Le roi Salomon, comme nous le disent les légendes orientales, était un des grands de ses talents, et il était versé dans le langage des oiseaux. Un jour, une huppe (appelée par les Arabes « al-Hudhud ») lui rapporta des nouvelles de la ville de Saba et de la grande reine Bilkîs, qui, avec tous ses sujets, adorait le soleil. Choqué par tant de méchanceté, Salomon écrivit une lettre à la reine, lui ordonnant de renoncer à ses erreurs et d’embrasser la vraie religion. Après avoir parfumé la lettre avec du musc et l’avoir scellée de son sceau, il envoya la huppe la remettre à la reine Bilkîs. Le messager à plumes, arrivé au palais de la reine, et ayant trouvé les portes toutes fermées, comme l’affirme El-Beidâwi, s’envola par une fenêtre et laissa tomber la lettre sur les genoux de la reine ; mais Jelālu-’d-Dīn dit qu’elle était encerclée par son armée lorsque le vanneau la jeta dans son sein. Tous s’accordent cependant à dire que la lettre fut dûment remise et que la reine Bilkîs, emmenant avec elle, comme le dit le poète de Himyar, « des milliers et des milliers d’hommes armés de son peuple », partit immédiatement rendre visite au roi Salomon et s’assurer de la véracité des rumeurs qui circulaient sur sa sagesse et sa piété. Le résultat fut sa profession de foi islamique, car selon la théologie musulmane, Salomon et les autres personnages bibliques vénérés étaient tous de bons musulmans : Mahomet professait, non pas l’introduction d’une nouvelle religion, mais la restauration de la foi originelle et seule vraie.
[p. 355]
On dit que Salomon épousa ensuite la reine Bilkîs de Saba. C’est là le sujet d’une curieuse légende rapportée par les commentateurs du Coran. Une version de cette histoire est donnée par Mme Godfrey Clerk, dans son amusant petit livre de contes et d’anecdotes orientales intitulé 'Ilâm-en-Nîs. Dans une note préliminaire à sa traduction de la légende, Mme Clerk remarque que le règne de la reine Bilkîs coïncida à peu près avec le commencement de l’ère chrétienne. D’après M. Caussin de Perceval, cette princesse aurait tué son mari au moyen du poison.

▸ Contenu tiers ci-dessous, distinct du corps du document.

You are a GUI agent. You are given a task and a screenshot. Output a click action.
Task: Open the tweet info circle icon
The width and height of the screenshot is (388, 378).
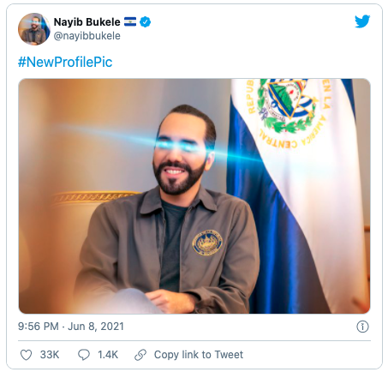click(362, 327)
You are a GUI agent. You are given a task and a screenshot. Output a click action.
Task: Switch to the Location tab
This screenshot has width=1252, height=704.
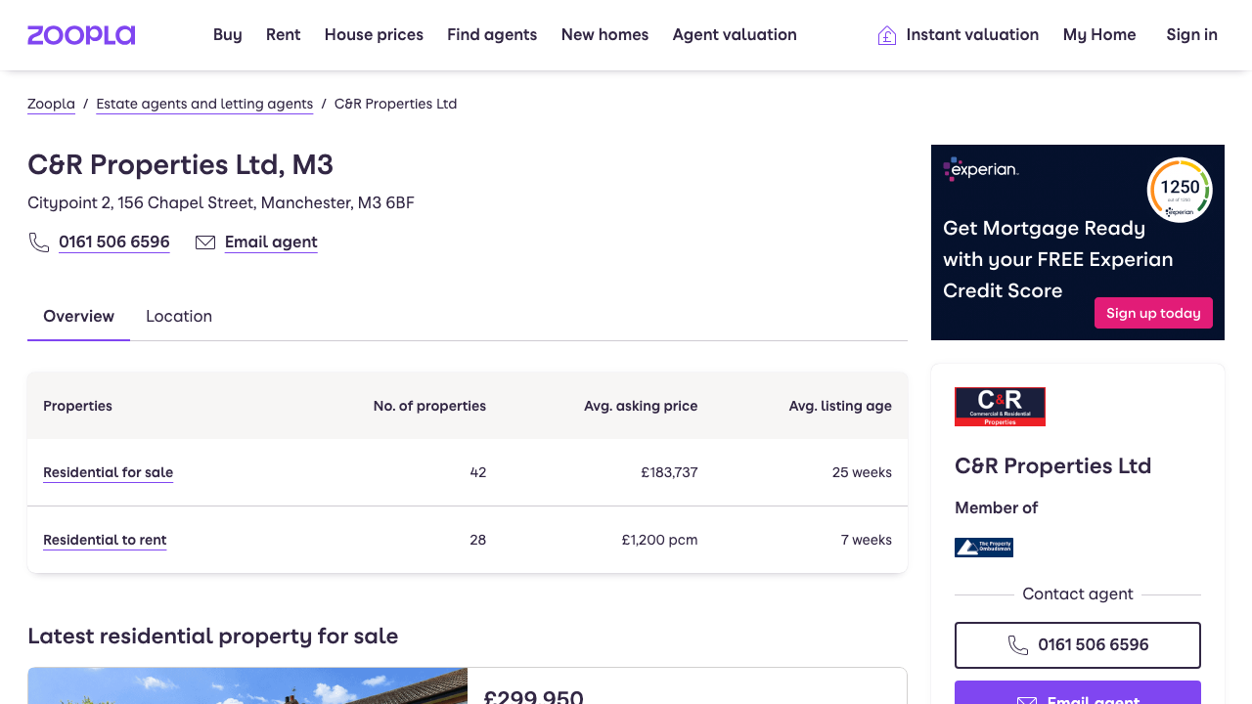point(179,316)
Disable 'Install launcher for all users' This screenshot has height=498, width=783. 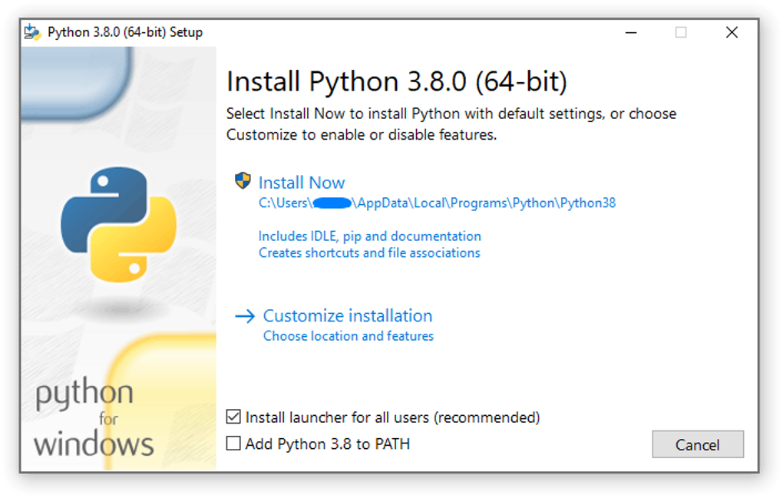[x=233, y=417]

vv. 138, 139. Une bénédiction sur le Prophète conclut souvent un Kasideh de caractère éthique ou dévotionnel (voir les versets 159-161 de la traduction de M. Redhouse du Poème du Manteau d’El-Būsīrī, page 341 du présent volume). Les exclamations poétiques des pèlerins lorsqu’ils voient pour la première fois El-Madīna sont exprimées dans un ton similaire : « Ô Allah ! bénis le dernier des prophètes, le sceau de la prophétie, avec des bénédictions aussi nombreuses que les étoiles du ciel, les vagues de la mer et les sables du désert ! bénis-le, ô Seigneur de puissance et de majesté, aussi longtemps que le champ de blé et le verger de dattiers continueront à nourrir l’humanité ! » — « Vis pour toujours, ô le plus excellent des prophètes ! « Vivez dans l’ombre du bonheur pendant les heures de la nuit et les heures du jour, tandis que l’oiseau du tamaris gémit comme la mère sans enfant, tandis que le vent d’ouest souffle doucement sur les collines du Nejd, et que l’éclair brille dans le firmament d’El-Hejaz ! » (Pèlerinage à El-Médine et à la Mecque de Burton, vol. II, pp. 25, 26). Dans le roman d’Antar, la même forme de bénédiction apparaît fréquemment ; par exemple : « Vivez à jamais, Prince des cavaliers ! Aussi longtemps que la colombe déversera sa note plaintive, vivez à jamais ! » — « Que la paix demeure avec vous aussi longtemps que souffleront les brises d’ouest et du nord ! »
*** Une erreur dans une des notes précédentes, découverte après l’impression de la feuille, peut être corrigée ici. (v. 11.) Shebà, ou Sabà, l’ancêtre des Sabéens, n’était pas un des fils de Kahtân—bien qu’on dise qu’il eut un fils du même nom—mais un [356] arrière-petit-fils ; étant [’Abd-Shems, surnommé] Sabà, le fils de Yashjub, le fils de Ya’rub, le fils de Kahtân.